**Task objective:** Each record that follows is to be reproduced character for character, pictures excepted.

____ Source records

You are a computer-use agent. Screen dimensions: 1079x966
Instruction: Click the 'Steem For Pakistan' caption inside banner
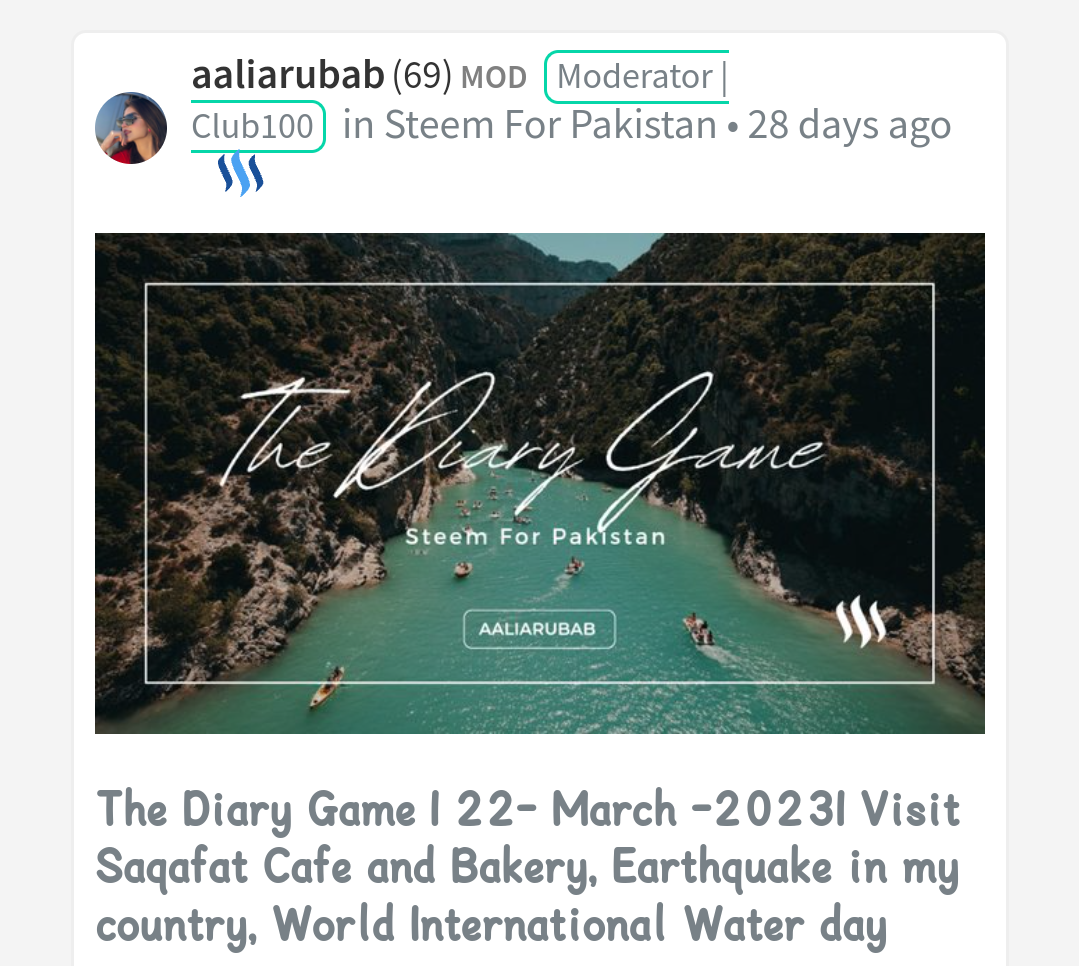535,537
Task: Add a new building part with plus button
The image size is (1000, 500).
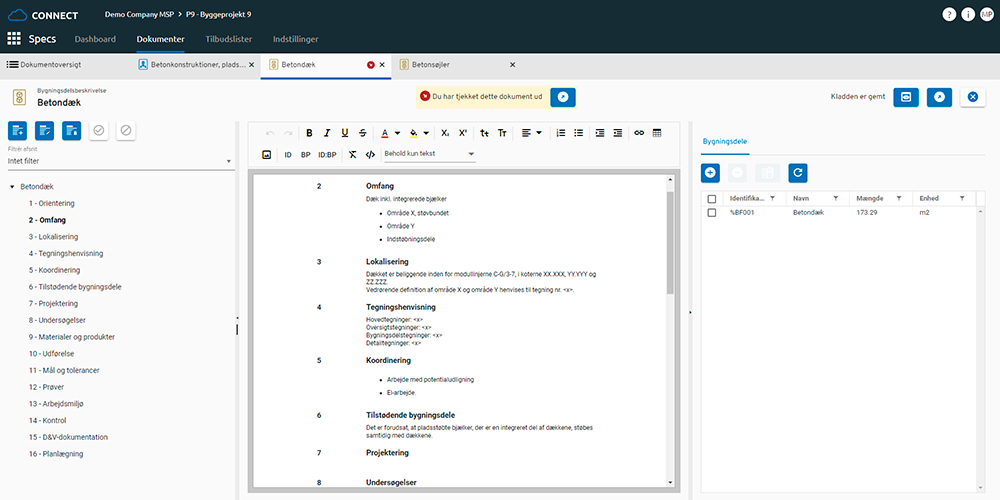Action: [711, 172]
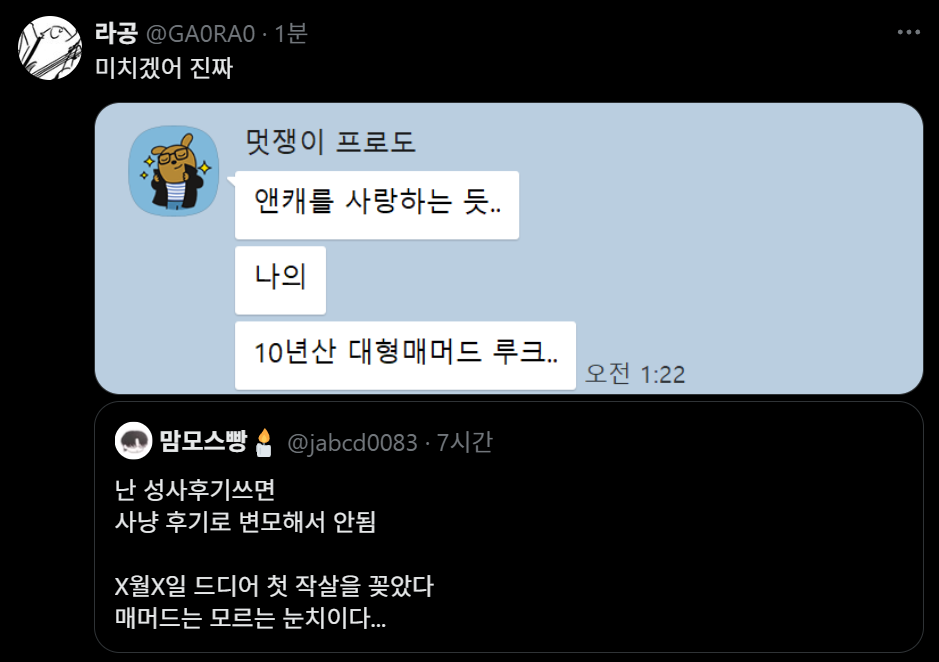Image resolution: width=939 pixels, height=662 pixels.
Task: Click the 멋쟁이 프로도 sender name
Action: [x=331, y=142]
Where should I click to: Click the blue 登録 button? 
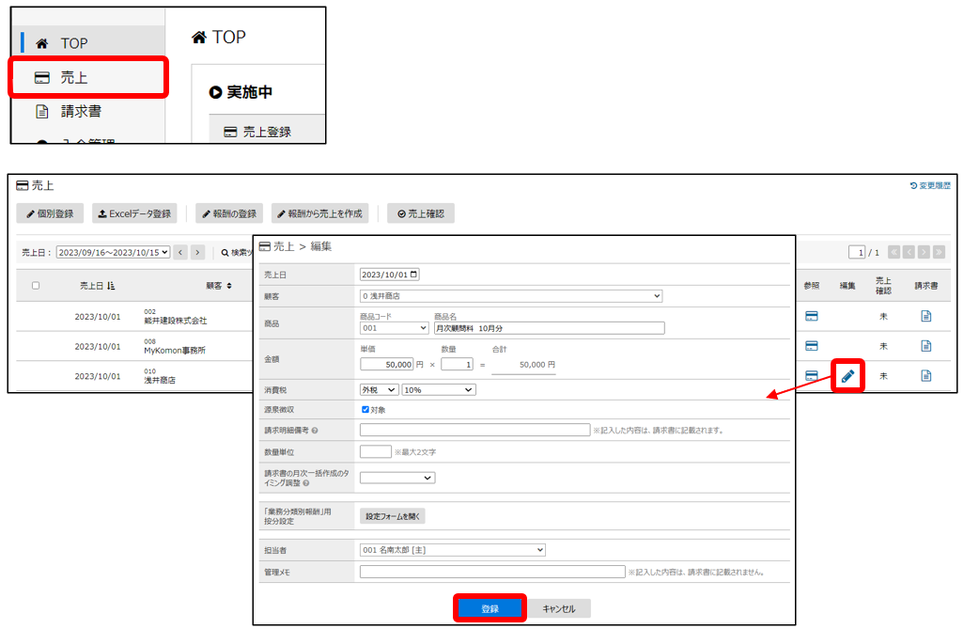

________

**Task result:**
You are a computer-use agent. Screen dimensions: 1079x966
Instruction: Click the 'Steem For Pakistan' caption inside banner
535,537
Task: Add a new building part with plus button
The image size is (1000, 500).
Action: [711, 172]
Image resolution: width=939 pixels, height=662 pixels.
Task: Click the 멋쟁이 프로도 sender name
Action: [x=331, y=142]
Where should I click to: Click the blue 登録 button? 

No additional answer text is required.